Trump’s absence was long expected.

Before the first debate, he openly said he had no interest in attending, not wanting to give his lower-polling rivals a chance to chip away at his lead. When he made the decision to skip the first debate, those around the former president made it clear that he wasn’t likely to make the trip to California either.

And his participation in future debates remains an open question. Trump told Megyn Kelly in a recent interview that while he’s open to debating Vice President Joe Biden in the general election, he’s unlikely to appear on stage with his GOP primary rivals when he’s so far ahead in the polls. “I don’t see it,” Trump said. “Why would I do it?”

Skipping the first debate didn’t seem to hurt Trump. While some of the candidates below him have risen and fallen in the polls, none have chipped away at his yawning lead. In fact, his standing in national polls has actually ticked up slightly since the first debate in the FiveThirtyEight average.

Wednesday’s debate stage will largely resemble the August showdown. But the third debate, to be held in Miami in November, could winnow the field further now that the RNC has raised the bar again.
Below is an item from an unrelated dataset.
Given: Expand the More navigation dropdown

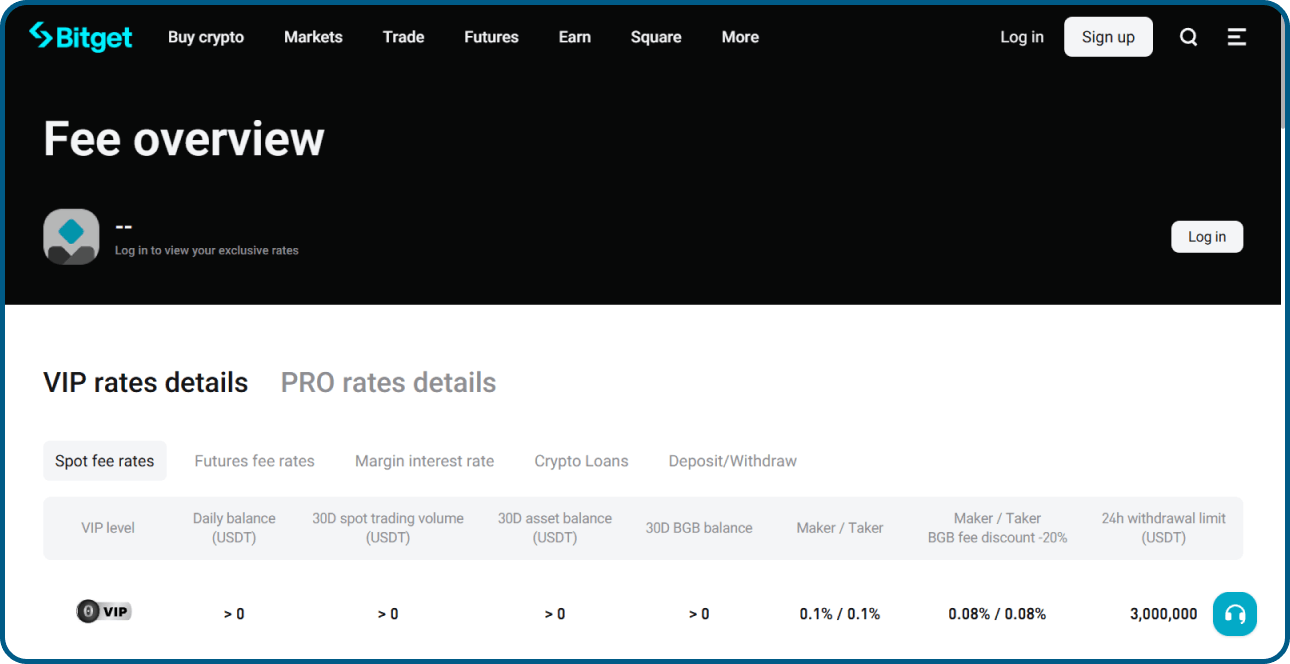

According to POLITICO’s analysis, only four candidates have qualified so far – Trump, DeSantis, Ramaswamy and Haley – though others still have more than a month to get on stage.

For his part, Hutchinson, the former governor of Arkansas, vowed to continue his campaign after missing out on this week’s debate. “I understand that the RNC and the media are trying to reduce the number of candidates,” Hutchinson said in a statement late Monday, “but I measure success by the response I get in early primary states like Iowa and New Hampshire.”

He added that he hoped to reach 4 per cent – the threshold to qualify for the third debate – in both early states by Thanksgiving.